- _PROMPT_
Your output should be the lines below from the one holding "How do I perform: Mute" through the one holding "The image size is (965, 521).", transcribed exactly, with no pictures.

- _EXTRACTED DATA_

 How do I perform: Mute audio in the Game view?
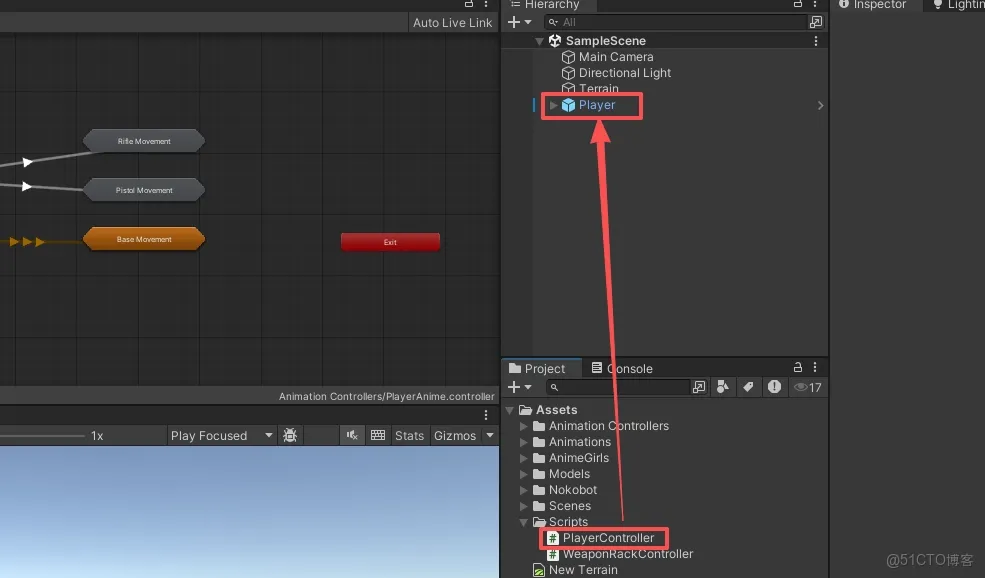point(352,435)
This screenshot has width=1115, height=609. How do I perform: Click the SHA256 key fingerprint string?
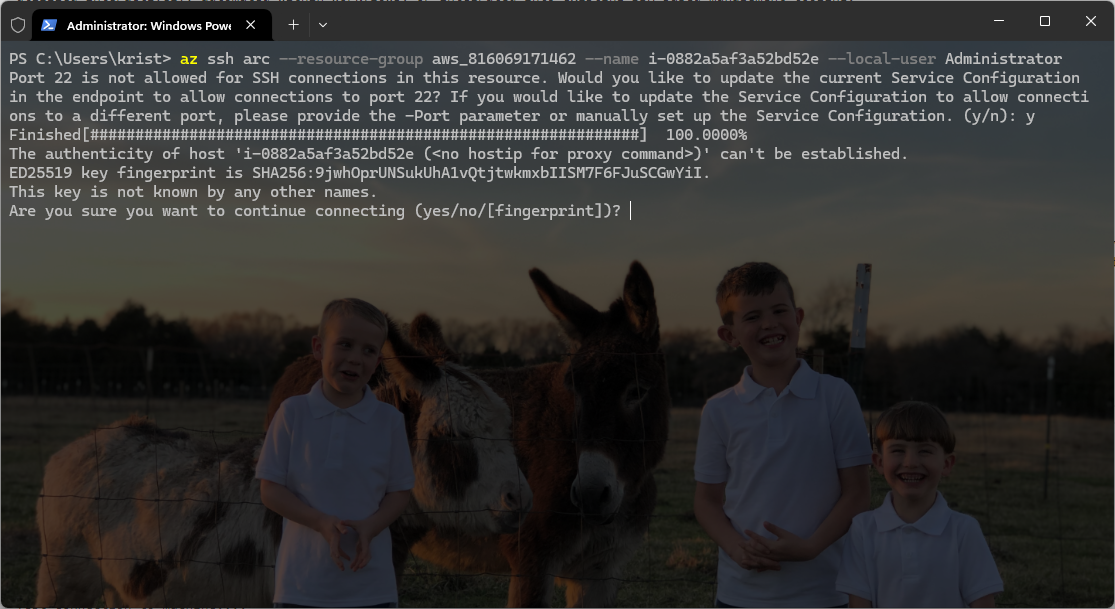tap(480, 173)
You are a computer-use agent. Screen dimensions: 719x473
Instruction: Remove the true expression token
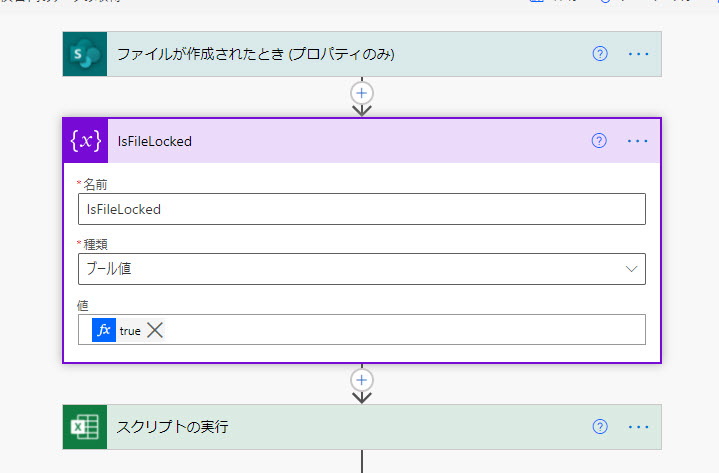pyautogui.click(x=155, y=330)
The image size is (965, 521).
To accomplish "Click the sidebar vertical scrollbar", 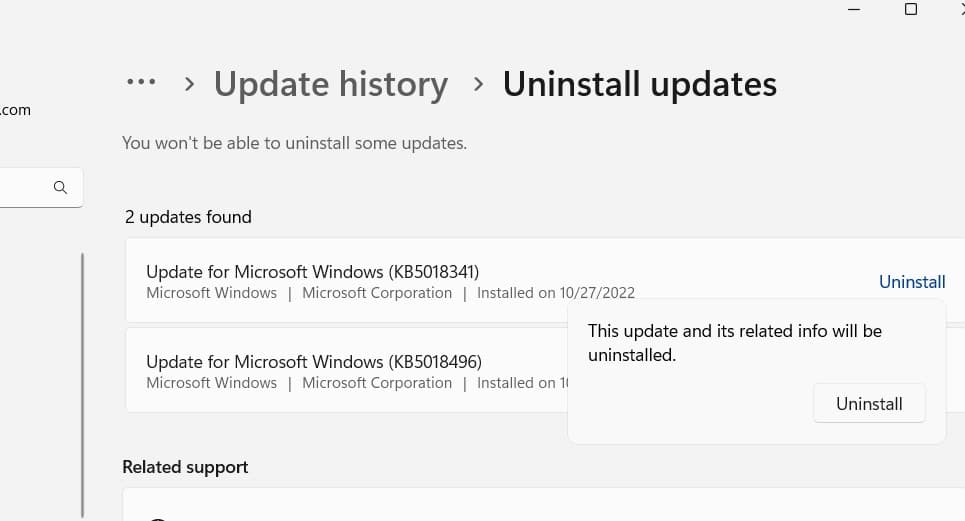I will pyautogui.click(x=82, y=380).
...
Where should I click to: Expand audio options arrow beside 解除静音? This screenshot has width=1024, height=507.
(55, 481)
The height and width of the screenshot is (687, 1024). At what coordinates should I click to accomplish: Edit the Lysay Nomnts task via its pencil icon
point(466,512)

- _THE COMPLETED TASK_
 How do I perform: Mute audio in the Game view?
point(352,435)
This screenshot has width=1115, height=609. How do I perform: Click the SHA256 key fingerprint string?
tap(480, 173)
You are a computer-use agent. Screen dimensions: 719x473
Instruction: Remove the true expression token
pyautogui.click(x=155, y=330)
The image size is (965, 521).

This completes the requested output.